* _Information supplied_:
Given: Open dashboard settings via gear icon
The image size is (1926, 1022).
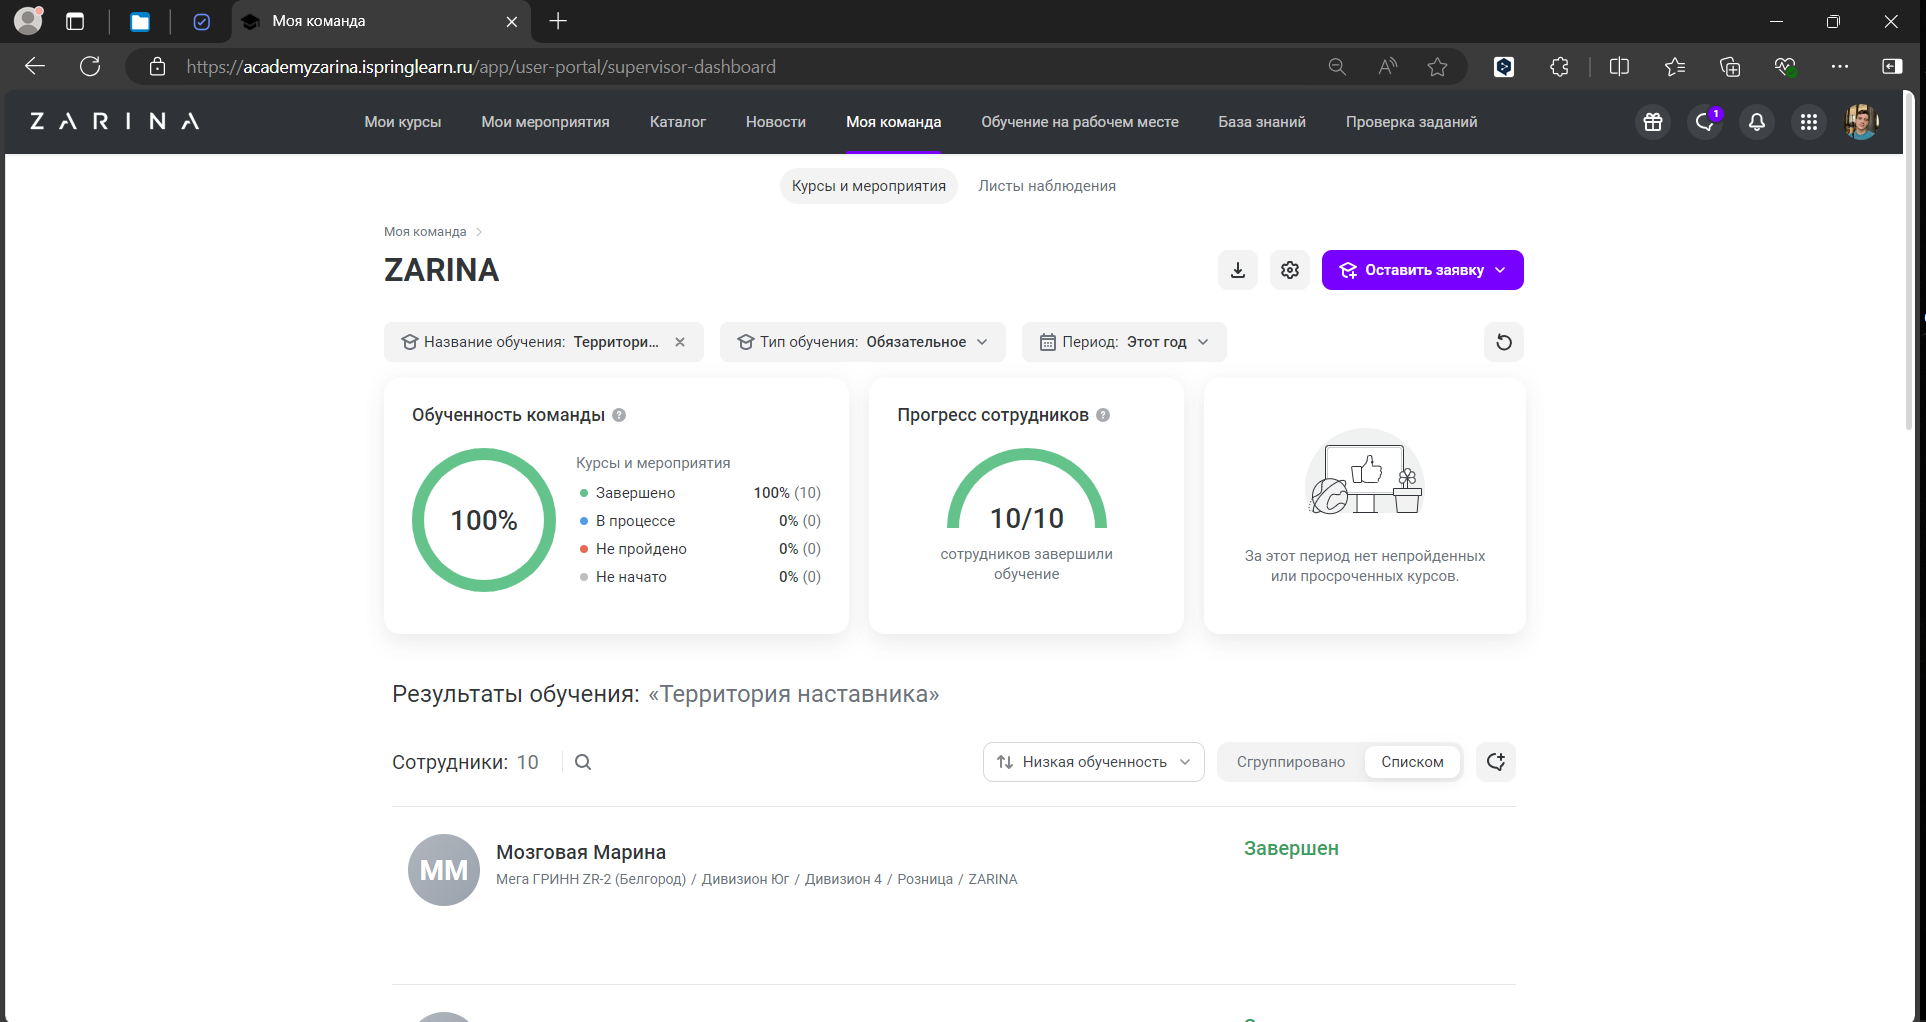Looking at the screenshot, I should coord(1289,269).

...

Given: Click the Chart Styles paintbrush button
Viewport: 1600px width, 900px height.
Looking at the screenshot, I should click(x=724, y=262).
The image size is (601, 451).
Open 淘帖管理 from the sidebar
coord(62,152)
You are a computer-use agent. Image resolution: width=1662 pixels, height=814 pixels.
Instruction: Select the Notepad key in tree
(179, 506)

* _Goal_:
Recast the listing starting at the line containing "Given: Open dashboard settings via gear icon" and ending at the line containing "Looking at the screenshot, I should coord(1289,269)." as a two-column CSV headed instruction and answer. Put each text and its reply on one row, each in a single quoted field with line breaks turned into spaces, and leave out the pictures.

* _Solved exercise_:
instruction,answer
"Given: Open dashboard settings via gear icon The image size is (1926, 1022).","Looking at the screenshot, I should coord(1289,269)."